■ QUESTÕES ■
A. De acordo com o trecho sobre o mercado de caminhões, os estoques de autoveículos na virada de março seriam suficientes para quantos dias de vendas?
B. Dê prosseguimento ao trecho sobre o mercado de caminhões a partir do ponto em que ele termina.

■ TRECHO DO DOCUMENTO ■
------------------------------------

As boas notícias do mês de fevereiro vêm do setor de caminhões. A produção de 11,8 mil unidades foi 37,9% maior que em janeiro e 29,3% maior que em fevereiro de 2020. Os licenciamentos (7,8 mil) cresceram 3,2% e 21,4%, respectivamente. No acumulado do ano, os caminhões registram alta de 24,9% na produção, 11,8% nas vendas e 85,9% nas exportações, na comparação com o primeiro bimestre do ano anterior. Parte dos bons resultados é atribuída à força do agronegócio e à ampliação da rede de entregas em domicílio. “Contudo, os estoques de autoveículos nas fábricas e nas concessionárias na virada do mês de março eram de 97,8 mil unidades, suficientes para apenas 18 dias levando em conta o atual ritmo de vendas, um número ainda muito baixo comparado aos níveis pré-pandemia, que eram de 30 a 40 dias de estoque”, afirma Luiz Carlos Moraes, presidente da ANFAVEA.

Refletindo o bom momento para a comercialização de caminhões, a indústria de implementos rodoviários iniciou 2021 com variação positiva de 31% no volume de emplacamentos. Segundo os dados consolidados mais recentes do setor, em janeiro o setor fabricou e entregou ao mercado 11.270 produtos. Ante 8.610 implementos em janeiro de 2020. “Tradicionalmente o primeiro mês do ano costuma ser um período de vendas menos expressivo. Todavia, a pandemia alterou o ritmo dos negócios no setor, e iniciamos o ano no pique da recuperação que já vinha se anunciando no 2º semestre de 2020. E isso fez com que janeiro de 2021 fosse o mais aquecido desde 2015”, comemora Norberto Fabris, presidente da Associação Nacional dos Fabricantes de Implementos Rodoviários (ANFIR).

------------------------------------

■ DADOS FORNECIDOS ■
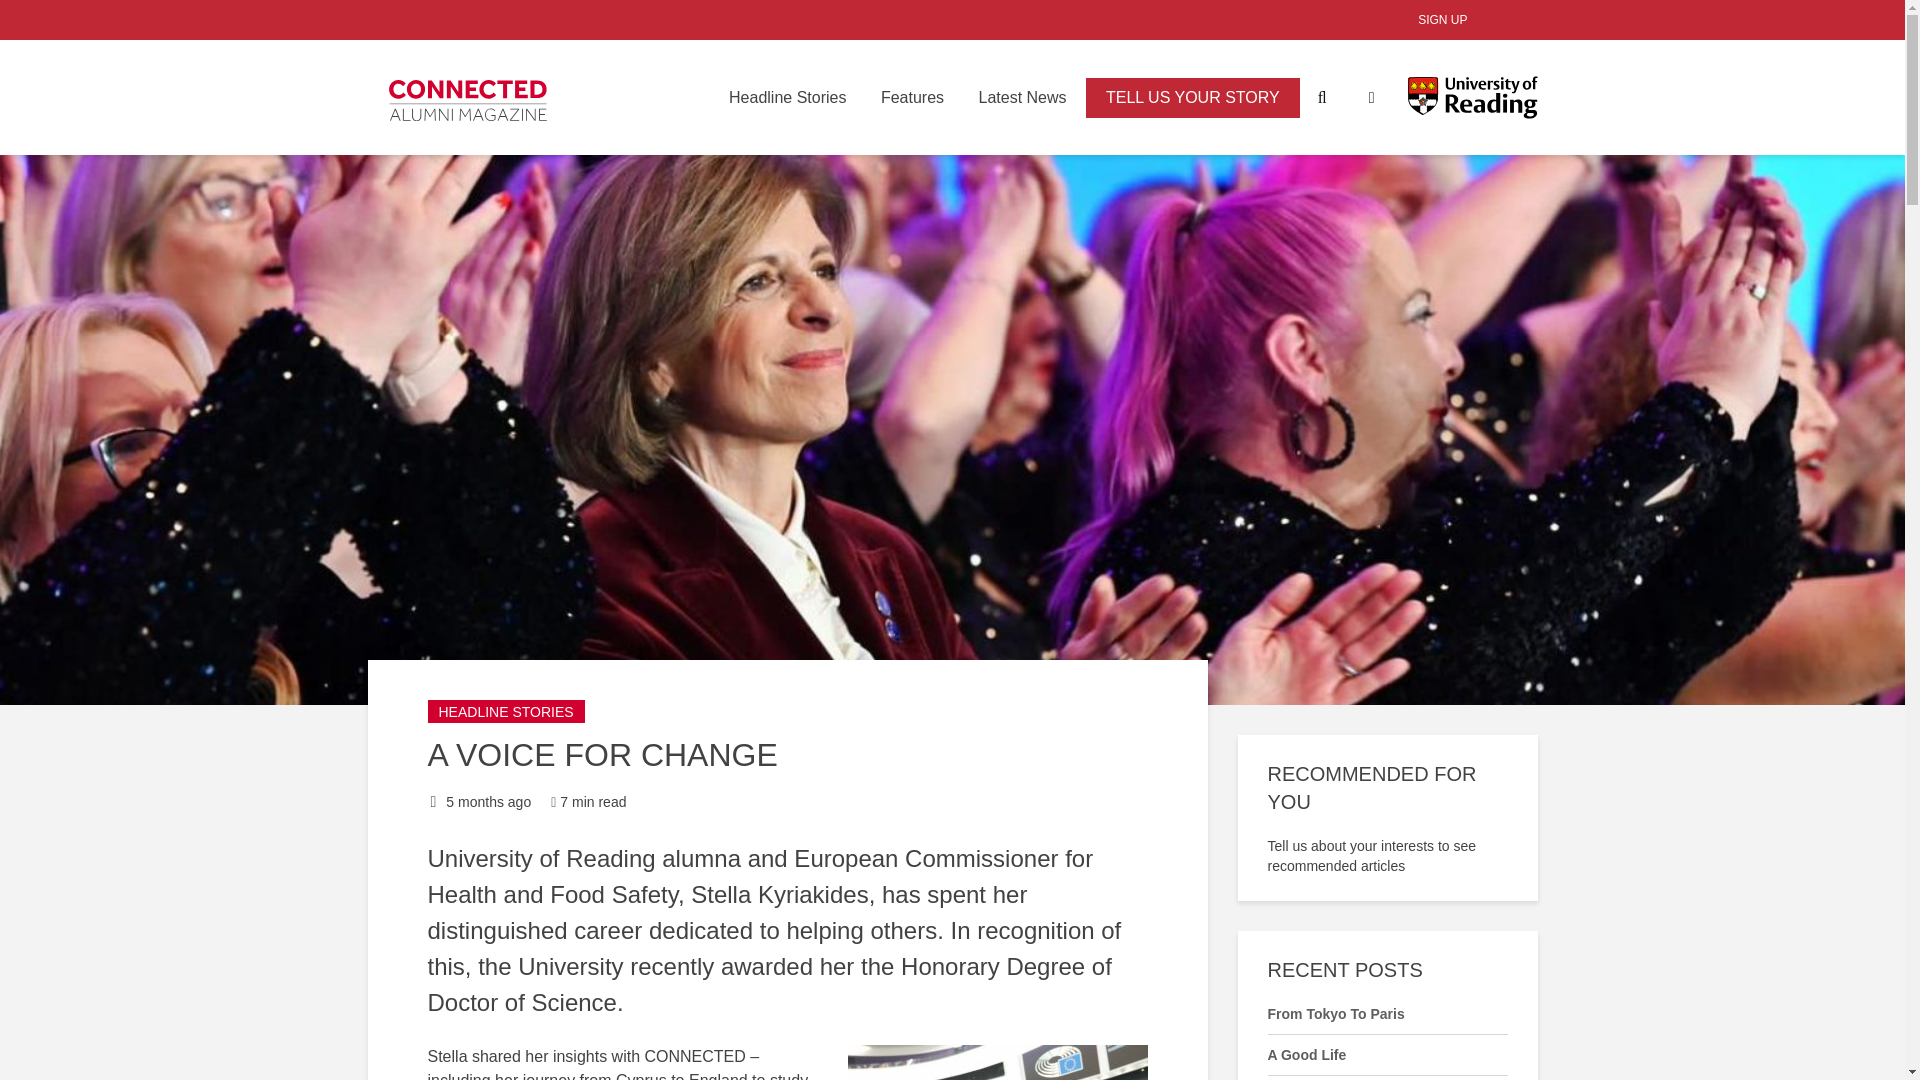 The width and height of the screenshot is (1920, 1080). I want to click on Registration, so click(1442, 20).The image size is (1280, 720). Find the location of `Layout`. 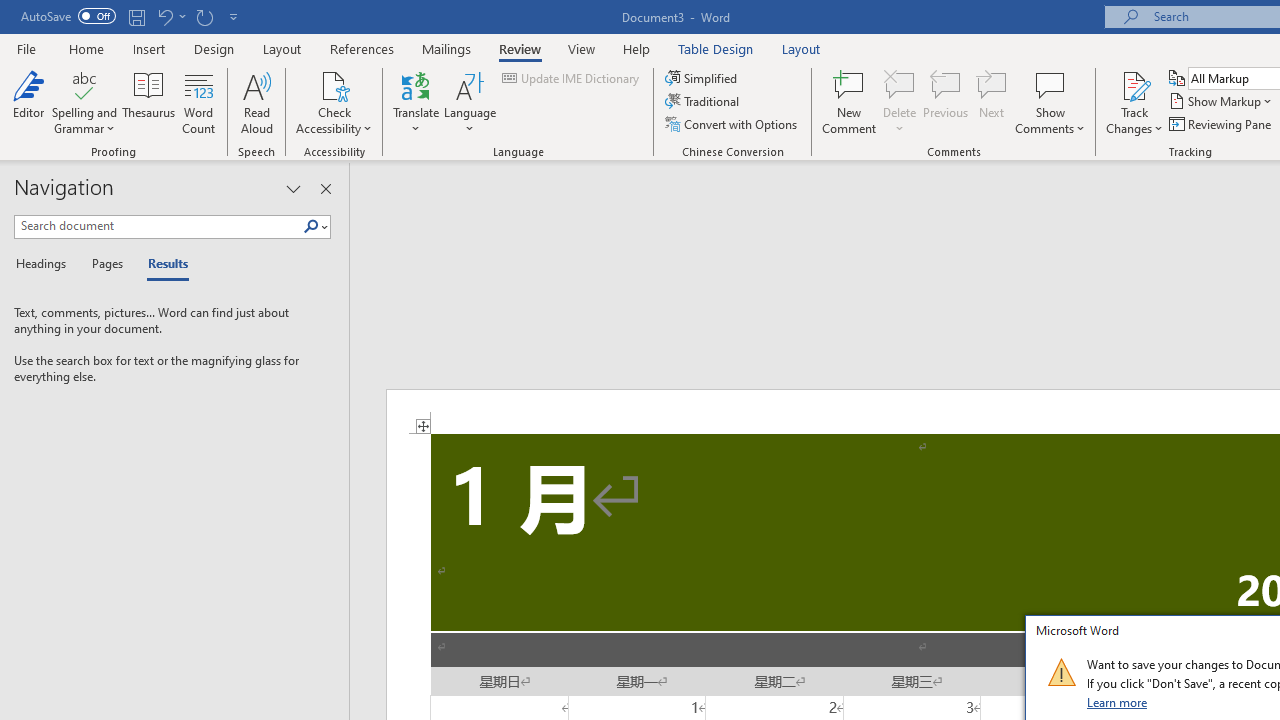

------------------------------------

■ RESPOSTAS DOS EXERCÍCIOS ■
A. Apenas 18 dias, considerando o ritmo atual de vendas.

B.
MÁQUINAS E CONSTRUÇÂO
A seu turno, embora ainda abaixo da média de 2010-2013, o setor de máquinas começou 2021 aquecido em relação ao observado nos últimos anos. De acordo com os dados mais recentes divulgados pela Associação Brasileira da Indústria de Máquinas e Equipamentos (ABIMAQ), a receita líquida da indústria registrou R$ 12,6 bilhões em janeiro, um crescimento de 38,5% em relação ao mesmo mês do ano anterior. “Em termos absolutos, este foi o melhor janeiro desde 2015, quando o setor havia faturado R$ 13,2 bilhões. Em 2021, a receita líquida deverá contar com a manutenção das vendas internas, mas o timing da recuperação das exportações ainda continua incerto”, projeta João Carlos Marchesan, presidente do Conselho de Administração da entidade, acrescentando que o consumo aparente mantém forte desempenho em 2021.

Por sua vez, em função dos impactos da pandemia da COVID-19, a construção civil amargou um tombo de 2,8% em suas atividades em 2020. Mas, para 2021, a previsão é de crescimento de 4%, segundo estimativas da Câmara Brasileira da Indústria da Construção (CBIC). Se confirmado, será o maior avanço em oito anos. Contudo, a maior preocupação do setor no momento é o desabastecimento, em função da elevação dos preços das matérias-primas, fator com sério potencial de inibir as construtoras a fazerem lançamentos de novas unidades. Prova disso é que o INCC/FGV registrou alta de 1,89% nos preços em fevereiro/2021, a maior observada desde junho/2016 (1,93%), trazendo como principais responsáveis pelo aumento alguns itens siderúrgicos como os vergalhões e arames de aço ao carbono (+21,34%), além dos tubos e conexões de ferro e aço (+11,56%). “E os preços continuam crescendo, e não há previsão contratual que dê conta desse aumento”, sublinha José Carlos Martins, presidente da CBIC.